Objective: To evaluate the efficacy and safety of Wenxin Keli (WXKL) alone or combined with Western medicine in treating ventricular premature complexes (VPCs) with heart failure (HF).
Methods: We searched five databases to identify relevant randomized controlled trials (RCTs) published before May 2016. Two review authors independently searched and screened the literature, extracted the data as well as assessed the methodological quality of the included studies by using criteria from the Cochrane Handbook, and analyzed via using Review Manager 5.3 software.
Results: Eight studies of WXKL were included. The results of the Meta-analysis showed that WXKL was more significant on the frequency of VPCs (MD=-427.08, 95% CI: -526.73∼-327.43, P<0.01), left ventricular ejection fraction (LVEF) (MD=-4.12, 95% CI: 2.97∼5.27, P<0.01), the total effect of VPCs (RR=0.48, 95% CI: 0.34∼0.69, P<0.01) and 6-min walking test (MD=28.05, 95% CI: 19.56∼36.54, P<0.01). The treatment group presented a significant reduction at left ventricular end-diastolic diameter (LVED) (MD=-3.94, 95% CI: -6.57∼-1.31, P<0.01) when treatment time was 12 weeks, however, there was no statistical difference at 8 weeks. In addition, the included trials generally showed low methodological quality.
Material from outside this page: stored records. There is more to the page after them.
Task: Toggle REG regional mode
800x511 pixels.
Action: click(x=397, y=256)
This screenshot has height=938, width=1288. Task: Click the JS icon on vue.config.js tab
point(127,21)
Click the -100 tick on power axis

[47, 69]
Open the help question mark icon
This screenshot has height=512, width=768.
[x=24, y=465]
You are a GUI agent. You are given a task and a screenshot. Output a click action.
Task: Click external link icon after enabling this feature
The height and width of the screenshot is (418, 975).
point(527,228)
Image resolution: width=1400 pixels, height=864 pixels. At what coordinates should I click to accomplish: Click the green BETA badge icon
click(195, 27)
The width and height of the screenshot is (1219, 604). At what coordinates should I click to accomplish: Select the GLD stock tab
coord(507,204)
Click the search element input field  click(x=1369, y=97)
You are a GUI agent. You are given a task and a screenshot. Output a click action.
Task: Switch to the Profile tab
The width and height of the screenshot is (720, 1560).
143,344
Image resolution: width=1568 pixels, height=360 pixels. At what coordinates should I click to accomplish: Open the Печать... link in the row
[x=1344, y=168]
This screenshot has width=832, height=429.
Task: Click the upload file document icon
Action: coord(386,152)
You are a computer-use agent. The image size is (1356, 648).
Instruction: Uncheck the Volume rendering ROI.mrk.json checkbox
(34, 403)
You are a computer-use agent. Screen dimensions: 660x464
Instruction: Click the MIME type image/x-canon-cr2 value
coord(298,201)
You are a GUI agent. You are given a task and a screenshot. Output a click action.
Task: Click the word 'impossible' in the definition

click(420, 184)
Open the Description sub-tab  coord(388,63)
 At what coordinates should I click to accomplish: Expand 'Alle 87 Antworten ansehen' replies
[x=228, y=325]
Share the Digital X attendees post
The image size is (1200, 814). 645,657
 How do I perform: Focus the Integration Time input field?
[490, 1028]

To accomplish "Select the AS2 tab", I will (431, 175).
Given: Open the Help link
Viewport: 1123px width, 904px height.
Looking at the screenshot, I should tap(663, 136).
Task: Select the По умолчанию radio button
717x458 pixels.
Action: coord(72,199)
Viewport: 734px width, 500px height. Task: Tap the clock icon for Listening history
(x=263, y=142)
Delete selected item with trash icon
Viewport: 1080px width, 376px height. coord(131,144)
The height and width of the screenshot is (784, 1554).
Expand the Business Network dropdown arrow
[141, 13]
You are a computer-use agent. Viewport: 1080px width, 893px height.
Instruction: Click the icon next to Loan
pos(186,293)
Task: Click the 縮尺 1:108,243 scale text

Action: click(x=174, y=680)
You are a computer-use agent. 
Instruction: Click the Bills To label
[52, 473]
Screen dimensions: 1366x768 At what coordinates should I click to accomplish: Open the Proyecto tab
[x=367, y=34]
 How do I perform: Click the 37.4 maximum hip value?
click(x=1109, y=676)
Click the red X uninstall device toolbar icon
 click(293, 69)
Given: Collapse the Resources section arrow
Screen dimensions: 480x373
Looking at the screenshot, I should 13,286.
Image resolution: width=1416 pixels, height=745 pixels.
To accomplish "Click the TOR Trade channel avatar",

Conclusions: Wenxin Keli may be effective and safe for treating VPCs and HF. However, further RCTs of larger scale, multi-center/country, longer follow-up periods, and higher quality are still required to verify the efficacy of Wenxin Keli in ventricular premature beat with heart failure.
Keywords: Heart failure; Meta-analysis; Ventricular premature complexes; Wenxin Keli.